Des équipementiers qui brillent à l'étranger

Publié le 20/11/2010 à 00:00, mis à jour le 18/10/2013 à 09:13

Des équipementiers qui brillent à l'étranger

Publié le 20/11/2010 à 00:00, mis à jour le 18/10/2013 à 09:13

Par Pierre Théroux

Luc Paquet revient d'un voyage d'exploration en Chine. Non pas à la recherche de gisements, mais plutôt d'un nouveau marché pour ses outils et équipements diamantés de forage.

" La Chine prévoit investir 4 milliards de dollars en exploration au cours des prochaines années. Le potentiel est immense ", signale le président de Fordia, qui a notamment rencontré des dirigeants de sociétés minières et de compagnies de forage pendant son séjour, en septembre dernier.
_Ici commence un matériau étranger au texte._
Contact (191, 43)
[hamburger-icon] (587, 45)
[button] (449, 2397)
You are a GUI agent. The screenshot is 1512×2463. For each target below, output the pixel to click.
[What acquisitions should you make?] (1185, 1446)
La PME montréalaise a fait sa première incursion à l'étranger en 1993 en ouvrant un bureau au Chili, après que le pays eut annoncé des investissements en exploration minière similaires à ceux prévus en Chine. Depuis, Fordia a multiplié sa présence à l'étranger avec l'ouverture de 14 bureaux, ailleurs en Amérique du Sud mais aussi en Australie, en Russie, aux États-Unis, au Japon et en Finlande. L'entreprise, devenue le troisième plus important fabricant d'outils diamantés du monde, cible désormais la Chine, mais également d'autres pays à fort potentiel minier en Afrique et en Amérique du Sud.

" On a d'abord fait notre chemin en accompagnant nos clients canadiens à l'étranger. Aujourd'hui, on est capable de voler de nos propres ailes et la planète est notre terrain de jeu ", dit M. Paquet.

Expertise internationale

Fordia n'est pas le seul fournisseur de produits ou services reliés à l'industrie minière qui rayonne à l'étranger. Les exportations québécoises d'équipements liés à l'extraction minière ou à l'exploitation gazière et pétrolière ont d'ailleurs connu une forte croissance au cours des dernières années. " L'expertise d'un grand nombre d'entreprises d'ici est reconnue partout dans le monde ", souligne Jean-Pierre Thomassin, directeur général de l'Association de l'exploration minière du Québec.

Il y a un an, Rocmec attirait l'attention de Newmont, l'une des plus grandes compagnies aurifères du monde. La petite PME de Vaudreuil-Dorion était invitée à démontrer son procédé exclusif d'extraction par fragmentation thermique sur un site minier souterrain de Newmont, au Nevada.

Rocmec a mis au point une méthode d'exploitation minière innovatrice. Ses éclateurs thermiques, appelés dragons, permettent de fragmenter la pierre en petits éclats grâce à un chalumeau qui propulse un jet d'eau et d'air sous pression, à 1 800 degrés Celsius.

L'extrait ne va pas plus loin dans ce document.